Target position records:
════

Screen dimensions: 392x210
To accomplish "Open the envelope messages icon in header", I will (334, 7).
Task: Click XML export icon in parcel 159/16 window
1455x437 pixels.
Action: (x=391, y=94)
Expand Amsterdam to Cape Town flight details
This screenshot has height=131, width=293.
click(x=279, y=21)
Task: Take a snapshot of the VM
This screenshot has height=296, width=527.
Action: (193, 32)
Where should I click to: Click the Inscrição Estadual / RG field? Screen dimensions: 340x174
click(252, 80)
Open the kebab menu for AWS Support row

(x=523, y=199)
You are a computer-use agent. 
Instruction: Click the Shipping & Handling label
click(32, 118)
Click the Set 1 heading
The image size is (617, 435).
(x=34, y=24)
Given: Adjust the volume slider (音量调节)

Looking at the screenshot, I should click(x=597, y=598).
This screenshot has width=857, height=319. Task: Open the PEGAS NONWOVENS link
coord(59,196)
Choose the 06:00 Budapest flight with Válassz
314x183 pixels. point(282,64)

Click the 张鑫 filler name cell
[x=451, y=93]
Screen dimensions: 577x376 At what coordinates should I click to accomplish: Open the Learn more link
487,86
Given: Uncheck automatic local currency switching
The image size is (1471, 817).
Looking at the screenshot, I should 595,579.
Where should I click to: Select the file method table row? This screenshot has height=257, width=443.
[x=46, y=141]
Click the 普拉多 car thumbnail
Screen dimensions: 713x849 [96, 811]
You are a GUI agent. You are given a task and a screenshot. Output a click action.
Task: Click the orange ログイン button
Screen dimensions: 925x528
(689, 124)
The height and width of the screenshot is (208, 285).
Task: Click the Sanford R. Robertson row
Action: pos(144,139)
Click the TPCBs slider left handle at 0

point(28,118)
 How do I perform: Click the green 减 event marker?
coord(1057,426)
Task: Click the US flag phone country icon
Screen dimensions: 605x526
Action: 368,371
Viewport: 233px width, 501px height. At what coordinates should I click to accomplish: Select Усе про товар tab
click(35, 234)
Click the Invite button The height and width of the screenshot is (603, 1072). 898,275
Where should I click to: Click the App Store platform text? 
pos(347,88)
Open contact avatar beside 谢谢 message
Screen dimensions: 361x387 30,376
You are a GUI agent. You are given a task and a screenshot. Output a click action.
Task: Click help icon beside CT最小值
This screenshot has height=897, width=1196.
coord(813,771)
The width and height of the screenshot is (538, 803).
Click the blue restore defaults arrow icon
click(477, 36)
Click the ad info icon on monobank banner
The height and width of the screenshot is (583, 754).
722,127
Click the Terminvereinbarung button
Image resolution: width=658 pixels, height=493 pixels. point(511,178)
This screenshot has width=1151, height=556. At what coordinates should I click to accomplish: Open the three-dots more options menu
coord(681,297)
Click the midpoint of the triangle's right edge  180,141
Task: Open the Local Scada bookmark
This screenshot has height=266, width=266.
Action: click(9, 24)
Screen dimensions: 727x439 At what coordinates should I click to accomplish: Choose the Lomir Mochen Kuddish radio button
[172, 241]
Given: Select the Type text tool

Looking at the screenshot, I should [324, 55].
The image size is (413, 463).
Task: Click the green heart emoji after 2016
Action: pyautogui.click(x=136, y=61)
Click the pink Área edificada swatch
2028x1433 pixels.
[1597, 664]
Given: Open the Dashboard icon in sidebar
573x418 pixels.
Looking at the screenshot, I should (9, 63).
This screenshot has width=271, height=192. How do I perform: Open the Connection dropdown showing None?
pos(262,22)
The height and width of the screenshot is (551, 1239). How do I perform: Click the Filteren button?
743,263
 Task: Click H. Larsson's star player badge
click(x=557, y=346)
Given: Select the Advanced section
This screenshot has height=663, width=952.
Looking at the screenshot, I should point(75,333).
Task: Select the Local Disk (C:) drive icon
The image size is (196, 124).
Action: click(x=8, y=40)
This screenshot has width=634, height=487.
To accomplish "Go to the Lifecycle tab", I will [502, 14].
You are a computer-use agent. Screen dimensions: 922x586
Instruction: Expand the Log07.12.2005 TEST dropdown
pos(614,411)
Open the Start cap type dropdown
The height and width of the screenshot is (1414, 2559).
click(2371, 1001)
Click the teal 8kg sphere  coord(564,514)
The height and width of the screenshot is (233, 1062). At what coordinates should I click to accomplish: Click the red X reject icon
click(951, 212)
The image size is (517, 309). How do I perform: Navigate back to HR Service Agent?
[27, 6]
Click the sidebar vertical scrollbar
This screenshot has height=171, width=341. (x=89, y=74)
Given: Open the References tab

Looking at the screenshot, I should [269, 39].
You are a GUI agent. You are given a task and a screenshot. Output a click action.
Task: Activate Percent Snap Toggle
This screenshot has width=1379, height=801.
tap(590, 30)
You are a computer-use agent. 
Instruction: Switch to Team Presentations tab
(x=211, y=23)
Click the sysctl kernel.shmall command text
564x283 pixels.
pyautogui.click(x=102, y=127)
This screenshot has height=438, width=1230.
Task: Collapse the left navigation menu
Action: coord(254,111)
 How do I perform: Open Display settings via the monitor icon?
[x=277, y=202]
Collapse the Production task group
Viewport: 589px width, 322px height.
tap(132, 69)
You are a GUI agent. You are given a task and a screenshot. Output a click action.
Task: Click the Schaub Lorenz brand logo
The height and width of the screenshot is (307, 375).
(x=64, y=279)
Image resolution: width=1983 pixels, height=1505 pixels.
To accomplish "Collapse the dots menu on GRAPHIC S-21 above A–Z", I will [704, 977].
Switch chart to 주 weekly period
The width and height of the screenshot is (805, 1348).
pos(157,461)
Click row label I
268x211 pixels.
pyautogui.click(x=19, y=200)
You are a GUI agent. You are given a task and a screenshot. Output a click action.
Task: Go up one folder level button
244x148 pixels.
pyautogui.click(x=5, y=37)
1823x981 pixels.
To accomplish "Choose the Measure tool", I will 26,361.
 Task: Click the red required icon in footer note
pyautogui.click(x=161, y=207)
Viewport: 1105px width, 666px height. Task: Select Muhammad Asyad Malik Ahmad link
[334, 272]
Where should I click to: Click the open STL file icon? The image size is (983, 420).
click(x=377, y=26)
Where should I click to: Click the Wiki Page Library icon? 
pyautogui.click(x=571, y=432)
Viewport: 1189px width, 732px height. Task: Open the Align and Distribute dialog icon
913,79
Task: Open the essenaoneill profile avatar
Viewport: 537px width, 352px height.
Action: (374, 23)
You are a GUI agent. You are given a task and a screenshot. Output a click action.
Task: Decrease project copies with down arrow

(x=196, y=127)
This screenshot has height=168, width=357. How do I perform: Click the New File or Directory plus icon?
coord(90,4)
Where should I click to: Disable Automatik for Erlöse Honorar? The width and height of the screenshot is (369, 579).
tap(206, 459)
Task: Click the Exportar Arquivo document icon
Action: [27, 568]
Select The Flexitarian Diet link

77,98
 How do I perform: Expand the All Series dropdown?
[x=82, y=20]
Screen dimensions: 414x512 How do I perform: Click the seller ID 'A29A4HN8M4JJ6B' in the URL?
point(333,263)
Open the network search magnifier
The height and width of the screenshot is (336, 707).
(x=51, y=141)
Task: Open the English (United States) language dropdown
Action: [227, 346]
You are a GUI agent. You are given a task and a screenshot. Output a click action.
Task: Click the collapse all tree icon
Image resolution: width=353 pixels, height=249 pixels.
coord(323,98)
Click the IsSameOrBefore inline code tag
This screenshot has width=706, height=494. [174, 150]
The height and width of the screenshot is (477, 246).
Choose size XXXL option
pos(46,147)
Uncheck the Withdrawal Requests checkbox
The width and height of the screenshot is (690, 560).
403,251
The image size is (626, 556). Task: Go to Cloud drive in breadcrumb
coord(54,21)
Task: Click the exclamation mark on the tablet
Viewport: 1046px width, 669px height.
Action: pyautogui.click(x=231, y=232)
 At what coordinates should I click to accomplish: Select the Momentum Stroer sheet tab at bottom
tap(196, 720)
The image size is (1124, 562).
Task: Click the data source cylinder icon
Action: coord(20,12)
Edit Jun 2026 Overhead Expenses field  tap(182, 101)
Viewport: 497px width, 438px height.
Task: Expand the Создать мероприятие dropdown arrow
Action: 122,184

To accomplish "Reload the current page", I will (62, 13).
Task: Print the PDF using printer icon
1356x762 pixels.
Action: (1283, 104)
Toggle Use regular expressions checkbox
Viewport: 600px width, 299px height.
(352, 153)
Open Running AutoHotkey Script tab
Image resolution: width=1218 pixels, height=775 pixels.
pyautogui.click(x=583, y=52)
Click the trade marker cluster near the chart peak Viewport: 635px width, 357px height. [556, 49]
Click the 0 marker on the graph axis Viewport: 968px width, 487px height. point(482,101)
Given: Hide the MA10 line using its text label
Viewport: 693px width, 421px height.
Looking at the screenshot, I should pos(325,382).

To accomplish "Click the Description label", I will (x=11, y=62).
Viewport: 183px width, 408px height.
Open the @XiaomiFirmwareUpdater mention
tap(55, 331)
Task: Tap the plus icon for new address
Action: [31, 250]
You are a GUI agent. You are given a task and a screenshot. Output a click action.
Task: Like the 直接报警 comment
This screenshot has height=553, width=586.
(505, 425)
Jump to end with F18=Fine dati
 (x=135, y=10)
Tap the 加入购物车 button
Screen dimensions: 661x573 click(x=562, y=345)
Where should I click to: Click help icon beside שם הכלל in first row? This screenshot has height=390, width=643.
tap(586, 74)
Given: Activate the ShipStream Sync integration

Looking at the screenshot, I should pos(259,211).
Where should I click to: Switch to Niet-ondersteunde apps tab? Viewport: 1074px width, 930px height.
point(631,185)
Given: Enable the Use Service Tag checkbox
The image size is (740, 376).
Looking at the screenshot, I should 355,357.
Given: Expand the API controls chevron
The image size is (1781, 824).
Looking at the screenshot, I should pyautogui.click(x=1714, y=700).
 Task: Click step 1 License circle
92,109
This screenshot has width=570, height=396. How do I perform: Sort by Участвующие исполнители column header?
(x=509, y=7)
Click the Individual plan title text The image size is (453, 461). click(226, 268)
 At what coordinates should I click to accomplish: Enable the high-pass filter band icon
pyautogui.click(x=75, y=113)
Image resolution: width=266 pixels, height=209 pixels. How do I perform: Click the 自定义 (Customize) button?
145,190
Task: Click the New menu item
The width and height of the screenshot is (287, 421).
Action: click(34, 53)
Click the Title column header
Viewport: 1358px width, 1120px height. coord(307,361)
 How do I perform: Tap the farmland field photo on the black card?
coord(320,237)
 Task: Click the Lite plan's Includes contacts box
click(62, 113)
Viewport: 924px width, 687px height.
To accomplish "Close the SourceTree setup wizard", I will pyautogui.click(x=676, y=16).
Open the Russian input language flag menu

════

**GOAL**
Write out the lines of the items starting at the one containing "Open Running AutoHotkey Script tab" and ending at the one containing "Looking at the screenshot, I should pos(325,382).", both included, exactly as they appear.

**WORKED ANSWER**
Open Running AutoHotkey Script tab
Image resolution: width=1218 pixels, height=775 pixels.
pyautogui.click(x=583, y=52)
Click the trade marker cluster near the chart peak Viewport: 635px width, 357px height. [556, 49]
Click the 0 marker on the graph axis Viewport: 968px width, 487px height. point(482,101)
Given: Hide the MA10 line using its text label
Viewport: 693px width, 421px height.
Looking at the screenshot, I should pos(325,382).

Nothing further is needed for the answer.